Personally, I prefer retracement or flag style trade set-ups but AKAM reminds us that we can gain some quick, easy profits from buying a breakout to new highs.
When price breaks through a resistance level—or prior price high—it forces a decision.
For bulls, the decision is whether or not to buy right now (risk missing profits) or add to existing positions.
For bears, the decision is whether or not to buy-back to cover a position that is rapidly losing money.
The combination of bulls buying (to put on risk) along with bears buying (to take off risk) can create multi-day rallies where swing and intraday traders can profit efficiently.

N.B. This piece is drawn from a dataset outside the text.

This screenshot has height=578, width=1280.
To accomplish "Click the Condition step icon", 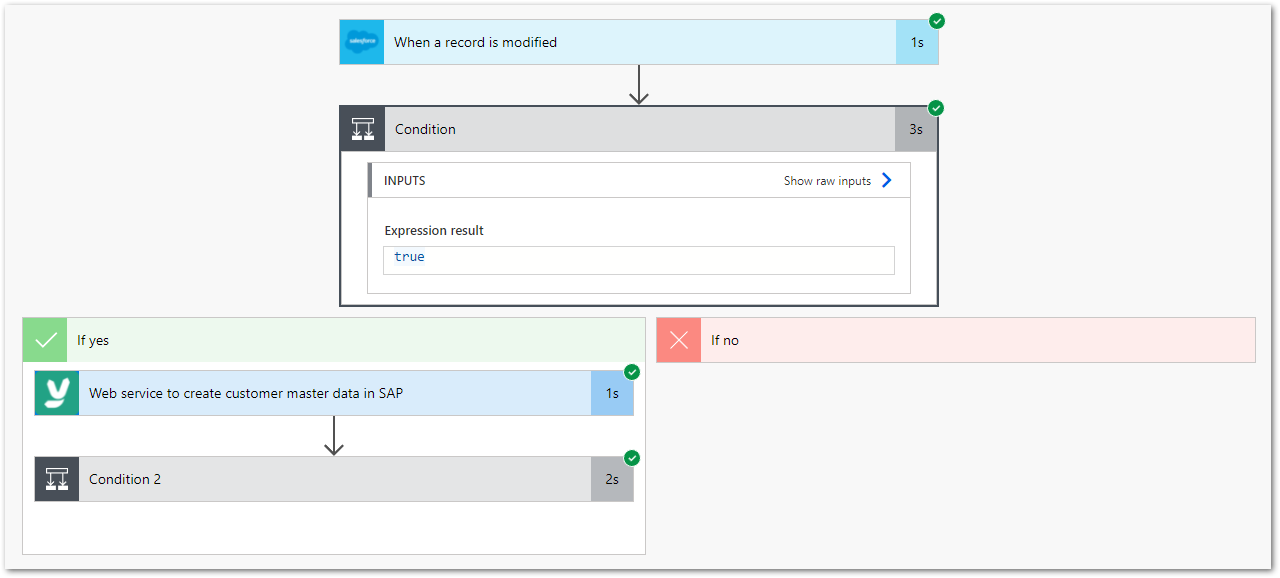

Note each time price broke to a new level (green arrows) and compare that to the one red arrow through 2014 where a weak, divergent breakout resulted in a trap or failed breakout.

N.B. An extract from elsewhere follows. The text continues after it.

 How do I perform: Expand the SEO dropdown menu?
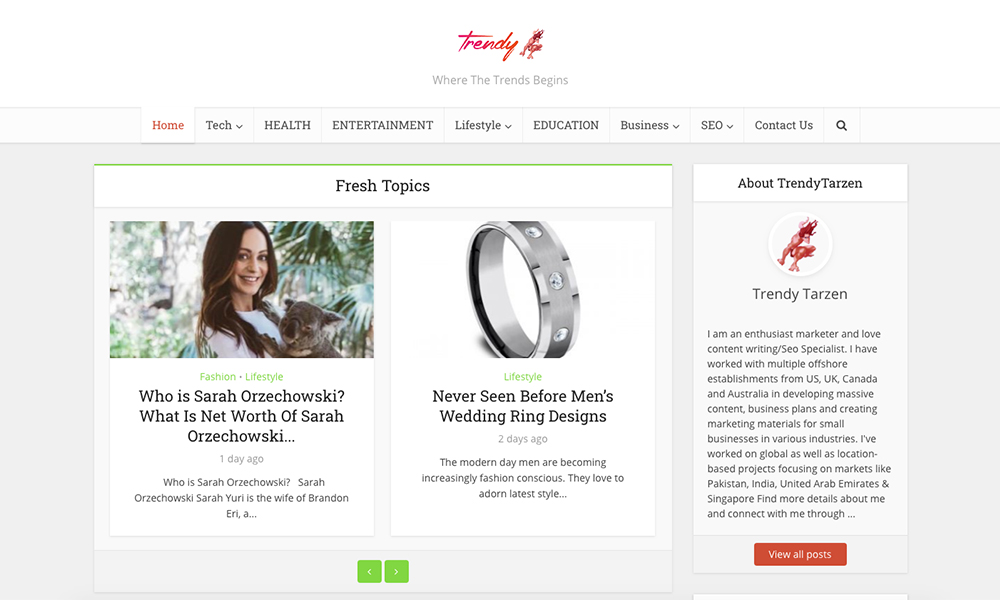[717, 126]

We can zoom-in to the Daily Chart to highlight the most recent breakouts (two of them):
Let’s focus on the $65.00 per share level through 2015.

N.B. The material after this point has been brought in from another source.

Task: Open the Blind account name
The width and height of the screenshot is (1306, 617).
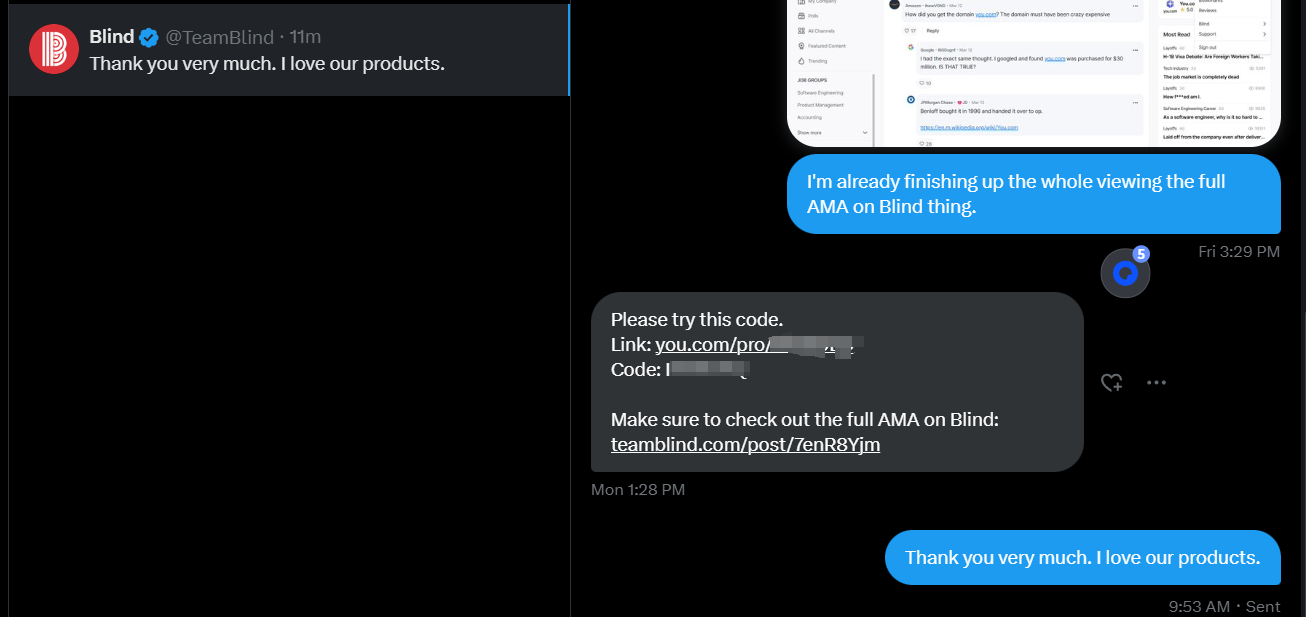Action: [112, 37]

Price traded up into this level twice after peaking and falling in September.
Buyers were unable to push the price beyond the level and thus a breakout did not occur (or trigger).
As mentioned earlier, there were retracement trading opportunities (blue arrows) during this time.
However, February saw a positive momentum divergence precede a powerful, gapping swing back toward $65, but this time, buyers shattered the level (with the help from short-sellers).
The result was a powerful breakout and three days in a row straight up.
Swing traders can enter as close as possible to the breakout and hold on as long as possible until price breaks under a steep rising trendline or under a reversal candle low.
Intra-day traders can trade more aggressively, buying intra-day pullbacks or smaller intra-day breakouts during the three days of breakout strength.
We’re seeing the same thing happen currently with a Triangle Breakout and (so far) three days of one-sided bullish price action.
Continue monitoring the current breakout and feel free to study any and all prior breakouts in this strong stock.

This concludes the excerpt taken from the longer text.